__Problem description__: Only the lines from the one containing "Select the Oasis Cardiff location pin" through the end of the material are to be echoed, each exactly as it appears.

# # # # # # #

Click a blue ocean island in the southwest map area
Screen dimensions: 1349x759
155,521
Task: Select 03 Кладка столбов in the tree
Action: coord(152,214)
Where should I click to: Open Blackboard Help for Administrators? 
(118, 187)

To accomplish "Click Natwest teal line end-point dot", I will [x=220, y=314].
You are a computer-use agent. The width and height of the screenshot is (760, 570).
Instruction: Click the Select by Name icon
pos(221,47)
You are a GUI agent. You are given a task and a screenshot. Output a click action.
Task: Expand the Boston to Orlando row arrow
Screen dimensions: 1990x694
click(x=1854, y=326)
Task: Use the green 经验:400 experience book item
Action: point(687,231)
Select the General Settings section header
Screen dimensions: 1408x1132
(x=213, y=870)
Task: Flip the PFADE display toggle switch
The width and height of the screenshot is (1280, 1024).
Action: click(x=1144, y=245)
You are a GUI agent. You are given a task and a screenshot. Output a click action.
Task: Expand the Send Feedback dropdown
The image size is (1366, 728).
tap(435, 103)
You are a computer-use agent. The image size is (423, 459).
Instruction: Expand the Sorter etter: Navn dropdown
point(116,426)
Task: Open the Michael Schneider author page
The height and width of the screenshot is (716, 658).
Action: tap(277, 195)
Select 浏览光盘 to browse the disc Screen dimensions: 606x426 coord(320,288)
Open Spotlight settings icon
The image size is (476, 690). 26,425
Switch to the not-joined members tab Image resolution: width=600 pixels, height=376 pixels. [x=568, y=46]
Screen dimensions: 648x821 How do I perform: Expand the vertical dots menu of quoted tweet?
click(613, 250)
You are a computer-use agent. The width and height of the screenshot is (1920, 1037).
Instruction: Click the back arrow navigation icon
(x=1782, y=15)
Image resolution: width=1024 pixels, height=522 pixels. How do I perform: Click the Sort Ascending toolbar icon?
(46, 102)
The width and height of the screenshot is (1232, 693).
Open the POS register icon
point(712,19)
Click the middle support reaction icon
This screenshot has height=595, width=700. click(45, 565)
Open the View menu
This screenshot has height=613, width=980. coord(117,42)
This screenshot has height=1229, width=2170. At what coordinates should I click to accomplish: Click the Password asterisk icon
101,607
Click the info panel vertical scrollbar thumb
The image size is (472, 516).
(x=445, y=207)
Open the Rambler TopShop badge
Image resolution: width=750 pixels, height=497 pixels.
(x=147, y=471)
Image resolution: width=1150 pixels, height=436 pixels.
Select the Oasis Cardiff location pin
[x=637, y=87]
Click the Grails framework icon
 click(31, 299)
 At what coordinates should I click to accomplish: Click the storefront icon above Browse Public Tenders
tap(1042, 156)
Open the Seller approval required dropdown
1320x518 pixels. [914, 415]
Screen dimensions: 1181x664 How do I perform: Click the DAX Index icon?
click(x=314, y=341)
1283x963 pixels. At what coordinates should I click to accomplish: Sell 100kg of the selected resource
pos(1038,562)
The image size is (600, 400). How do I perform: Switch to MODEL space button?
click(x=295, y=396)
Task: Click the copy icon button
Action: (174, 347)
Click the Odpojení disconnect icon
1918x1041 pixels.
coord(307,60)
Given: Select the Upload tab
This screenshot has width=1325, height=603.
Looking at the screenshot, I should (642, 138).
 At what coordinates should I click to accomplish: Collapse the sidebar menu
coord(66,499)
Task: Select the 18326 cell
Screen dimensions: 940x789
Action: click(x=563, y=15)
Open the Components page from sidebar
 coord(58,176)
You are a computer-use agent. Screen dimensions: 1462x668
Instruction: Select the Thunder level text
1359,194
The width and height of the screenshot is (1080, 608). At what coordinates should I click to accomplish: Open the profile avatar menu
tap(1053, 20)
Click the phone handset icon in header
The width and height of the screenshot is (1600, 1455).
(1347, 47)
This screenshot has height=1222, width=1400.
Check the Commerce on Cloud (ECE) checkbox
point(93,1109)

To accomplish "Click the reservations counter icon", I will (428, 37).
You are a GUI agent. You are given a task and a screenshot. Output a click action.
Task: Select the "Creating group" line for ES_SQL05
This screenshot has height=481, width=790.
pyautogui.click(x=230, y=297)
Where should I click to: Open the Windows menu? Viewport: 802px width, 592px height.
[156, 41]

# # # # # # #

__Exercise output__:
Select the Oasis Cardiff location pin
[x=637, y=87]
Click the Grails framework icon
 click(31, 299)
 At what coordinates should I click to accomplish: Click the storefront icon above Browse Public Tenders
tap(1042, 156)
Open the Seller approval required dropdown
1320x518 pixels. [914, 415]
Screen dimensions: 1181x664 How do I perform: Click the DAX Index icon?
click(x=314, y=341)
1283x963 pixels. At what coordinates should I click to accomplish: Sell 100kg of the selected resource
pos(1038,562)
The image size is (600, 400). How do I perform: Switch to MODEL space button?
click(x=295, y=396)
Task: Click the copy icon button
Action: (174, 347)
Click the Odpojení disconnect icon
1918x1041 pixels.
coord(307,60)
Given: Select the Upload tab
This screenshot has width=1325, height=603.
Looking at the screenshot, I should (642, 138).
 At what coordinates should I click to accomplish: Collapse the sidebar menu
coord(66,499)
Task: Select the 18326 cell
Screen dimensions: 940x789
Action: click(x=563, y=15)
Open the Components page from sidebar
 coord(58,176)
You are a computer-use agent. Screen dimensions: 1462x668
Instruction: Select the Thunder level text
1359,194
The width and height of the screenshot is (1080, 608). At what coordinates should I click to accomplish: Open the profile avatar menu
tap(1053, 20)
Click the phone handset icon in header
The width and height of the screenshot is (1600, 1455).
(1347, 47)
This screenshot has height=1222, width=1400.
Check the Commerce on Cloud (ECE) checkbox
point(93,1109)

To accomplish "Click the reservations counter icon", I will (428, 37).
You are a GUI agent. You are given a task and a screenshot. Output a click action.
Task: Select the "Creating group" line for ES_SQL05
This screenshot has height=481, width=790.
pyautogui.click(x=230, y=297)
Where should I click to: Open the Windows menu? Viewport: 802px width, 592px height.
[156, 41]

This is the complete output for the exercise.